Pulse

Innovator on the cutting edge of respiratory therapy


Pulse editor
Published on: 09/23/07

L. Jack Clark wanted to be a neurosurgeon when he grew up, so he started working as a nursing technician at Georgia Baptist Hospital while he was in high school during the early 1960s.

When he took an intensive, two-week course to learn how to perform enemas and catheterizations, Clark discovered that some of his peers had more exciting jobs — riding in ambulances.

"So I applied [to work in ambulances], but what they needed was people for a developing field called oxygen therapy," said Clark, RRT, CRT, PA. "I soon discovered that oxygen therapists got in on all the great cases. It was exciting, and I got plenty of on-the-job training."

Clark was hooked. He has been a pioneer and a "go-to" guy for respiratory therapy since he graduated from Emory University's Crawford Long Hospital School of Respiratory Therapy in 1967.

"My professors were physicians, who taught us the way they were taught. We learned to assess situations and modify things to make them better," Clark said.

BARRY WILLIAMS/Special

L. Jack Clark, founder of Mid Georgia Respiratory Homecare, examines Linda Hinson, a patient who has Lou Gehrig's disease.

At age 20, Clark was appointed assistant chief respiratory therapist at Grady Memorial Hospital, where he stayed on the cutting edge of the emerging specialty. Clark and other respiratory therapists were beginning to perform invasive procedures, such as arterial punctures, nasal intubations, arterial catheterizations and new techniques in tracheotomy, critical-care ventilation and cardio-pulmonary resuscitation.

Two years later, Clark became the chief respiratory therapist and administrative director of the Medical Center of Central Georgia in Macon. His research led him to explore neonatal and pulmonary specialty care. He established the state's fourth neonatal intensive-care unit and became a physician assistant and clinical preceptor for Emory University's physician assistant program.
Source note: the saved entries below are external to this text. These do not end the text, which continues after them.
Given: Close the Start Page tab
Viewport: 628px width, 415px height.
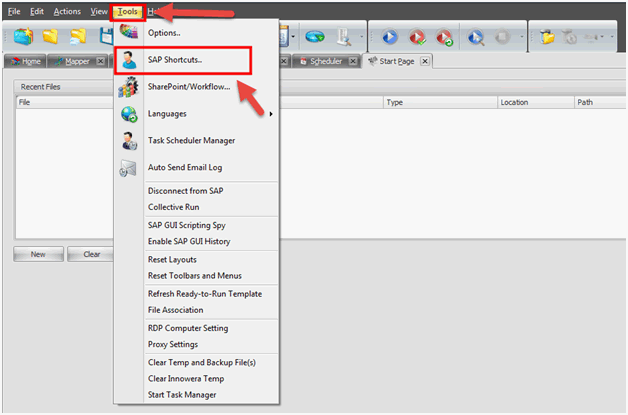Looking at the screenshot, I should (x=424, y=61).
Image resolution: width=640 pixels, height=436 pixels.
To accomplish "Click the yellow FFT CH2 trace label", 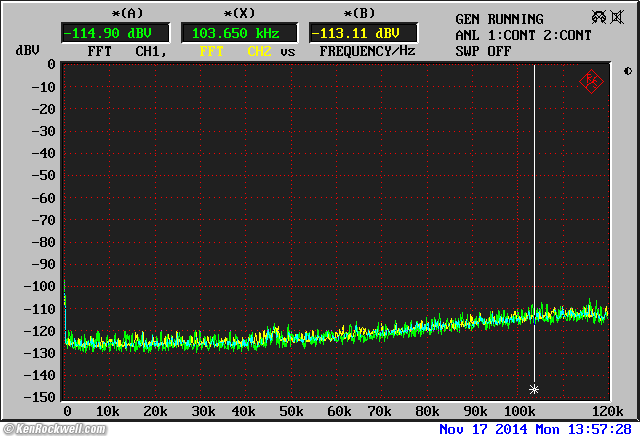I will pos(235,51).
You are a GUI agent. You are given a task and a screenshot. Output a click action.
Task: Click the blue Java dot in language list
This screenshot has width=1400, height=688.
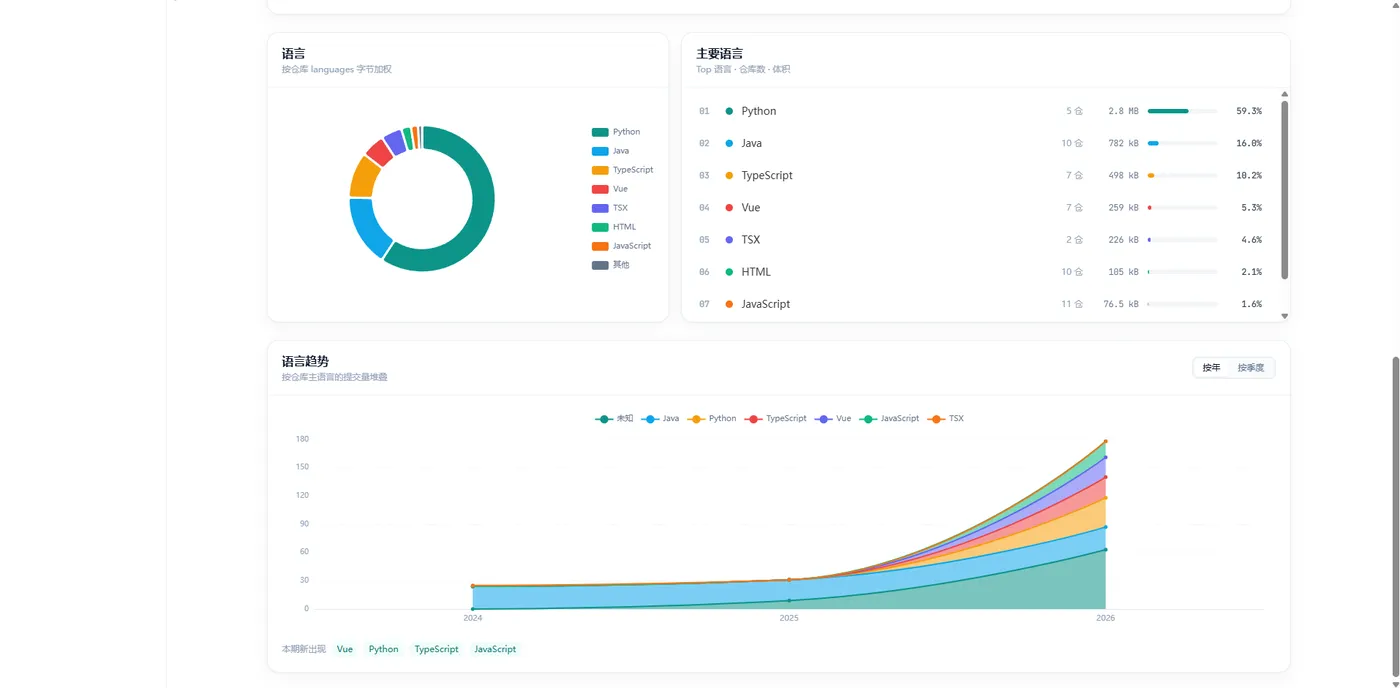point(729,143)

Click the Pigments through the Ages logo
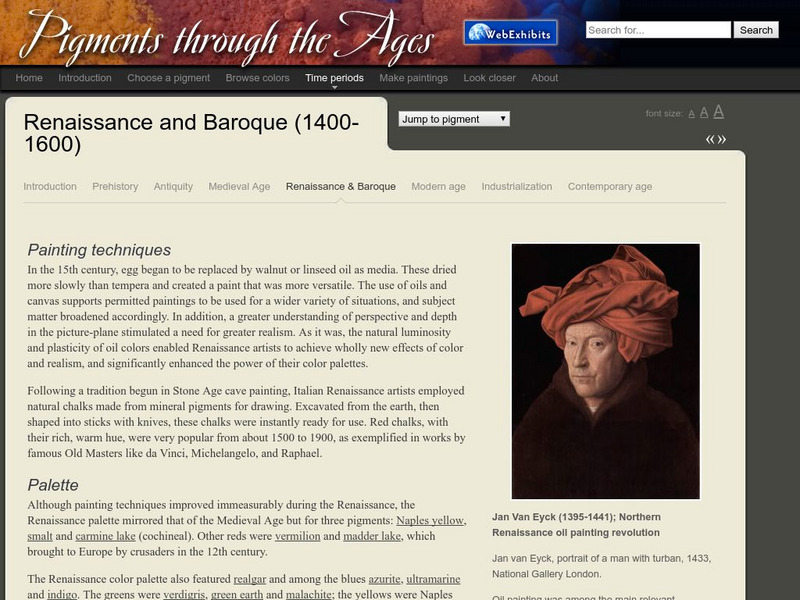pos(228,36)
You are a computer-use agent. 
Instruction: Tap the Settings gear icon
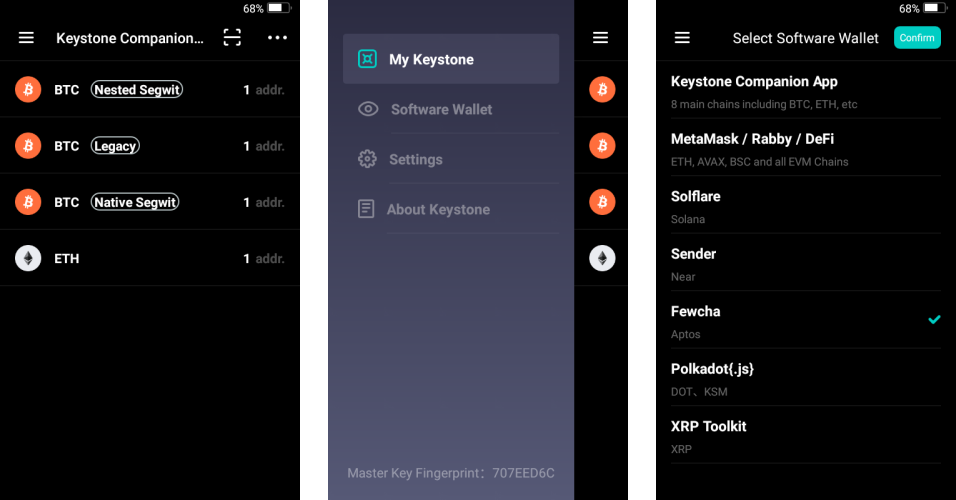point(367,159)
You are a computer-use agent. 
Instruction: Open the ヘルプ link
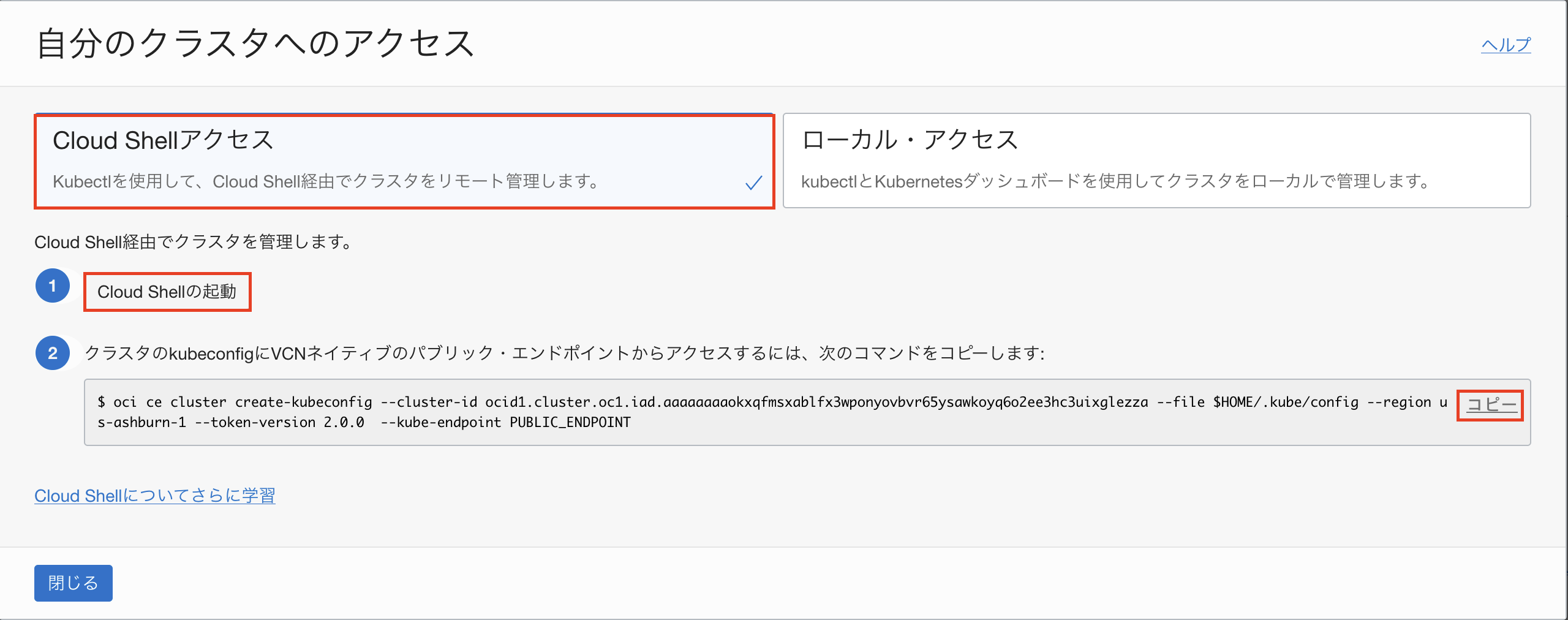tap(1506, 45)
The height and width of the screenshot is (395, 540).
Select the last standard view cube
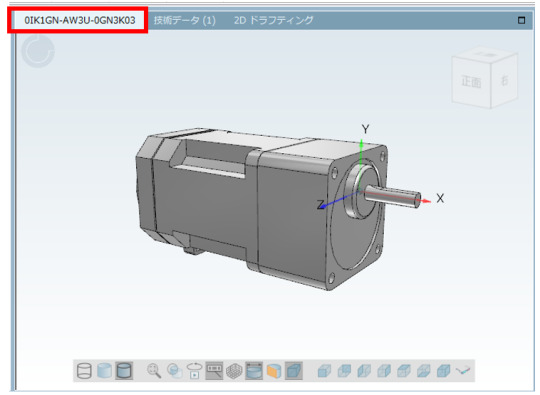[x=444, y=371]
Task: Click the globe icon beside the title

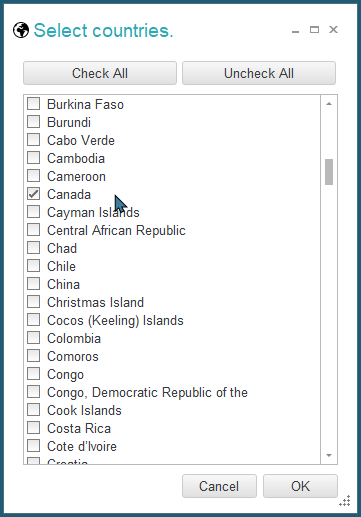Action: [21, 30]
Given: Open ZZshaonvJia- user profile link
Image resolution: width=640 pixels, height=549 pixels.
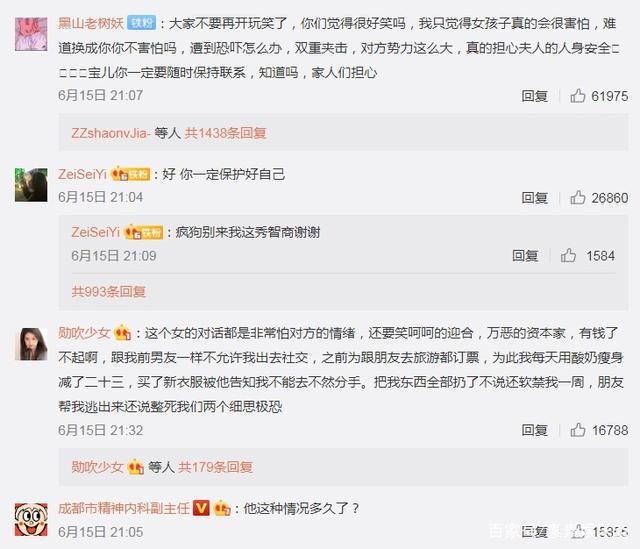Looking at the screenshot, I should click(x=111, y=133).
Born into an entrepreneurial family, Clark took respiratory care into the home-health arena in 1979 by founding Mid Georgia Respiratory Homecare. Clark believed that if people's respiratory needs could be met at home, they'd be happier and it would be less costly than staying in the hospital.

But after years of 20-hour days, Clark burned out at 39 and suffered a clogged artery in his heart. He realized that he had to learn to balance work and life. "I am a driven, Type A, self-destructive, recovering workaholic," Clark said.

He reversed his heart disease with the help of angioplasty and a behavioral psychologist. In the process, he learned a new approach to respiratory therapy.

"You have to treat the whole person," Clark said. "I was taught nothing about wellness in my early training, but in the last decade I've realized that I have a job to keep people well."

For three decades, Clark and his staff at MGR Homecare have been helping people who are on life support go home. The company accepts cases and writes protocols for patients whom other agencies consider too high a risk, including low-paying or no-paying patients and those who need palliative care or in-patient hospice.

Maintaining a thriving practice allows Clark to take on indigent case. Because he is a part-owner of a plane, Clark can treat patients 130 miles from his office in Griffin.

"I can manage those cases and the risk, because I keep things incredibly simple and can move people beyond their fears about going home and managing their respiratory conditions," he said. "My role is to be coach, guide and mentor to patients, families and health care facilities."

Clark spends about 60 hours with patients as they transition from the hospital to home, writing detailed care plans and teaching them about their illnesses, care, nutrition and need for emotional support — whatever he believes is necessary to care for the whole person. For one patient he recommended a high-protein diet to combat skin breakdowns and wound infections. He often suggests supplements to provide nutrients that have been stripped out of food by processing or cooking.

Clark gives patients booklets on various topics from his research and experience in wellness and respiratory care. He spends at least one day a week researching and writing for professional journals or for his newsletter.

"Whenever I'm musing on something — how to avoid, cure or prevent a situation — I write it down. I enjoy developing the briefs and know that it helps patients and doctors," Clark said.

Clark says he doesn't fish or play tennis in his spare time. He does what he loves to do: read about, write on and practice his specialty.

"I've had a great career," he said. "I do good work and have great outcomes, and that's my biggest satisfaction."